Source data –
---*---
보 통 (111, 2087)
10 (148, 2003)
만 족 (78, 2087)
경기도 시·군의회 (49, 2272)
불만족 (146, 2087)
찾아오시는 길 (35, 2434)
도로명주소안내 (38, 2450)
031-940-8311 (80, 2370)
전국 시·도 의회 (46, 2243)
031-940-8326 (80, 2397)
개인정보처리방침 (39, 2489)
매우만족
---*---
The answer must be an exact transcription of every record above.

보 통 (111, 2087)
10 (148, 2003)
만 족 (78, 2087)
경기도 시·군의회 (49, 2272)
불만족 (146, 2087)
찾아오시는 길 (35, 2434)
도로명주소안내 (38, 2450)
031-940-8311 (80, 2370)
전국 시·도 의회 (46, 2243)
031-940-8326 (80, 2397)
개인정보처리방침 (39, 2489)
매우만족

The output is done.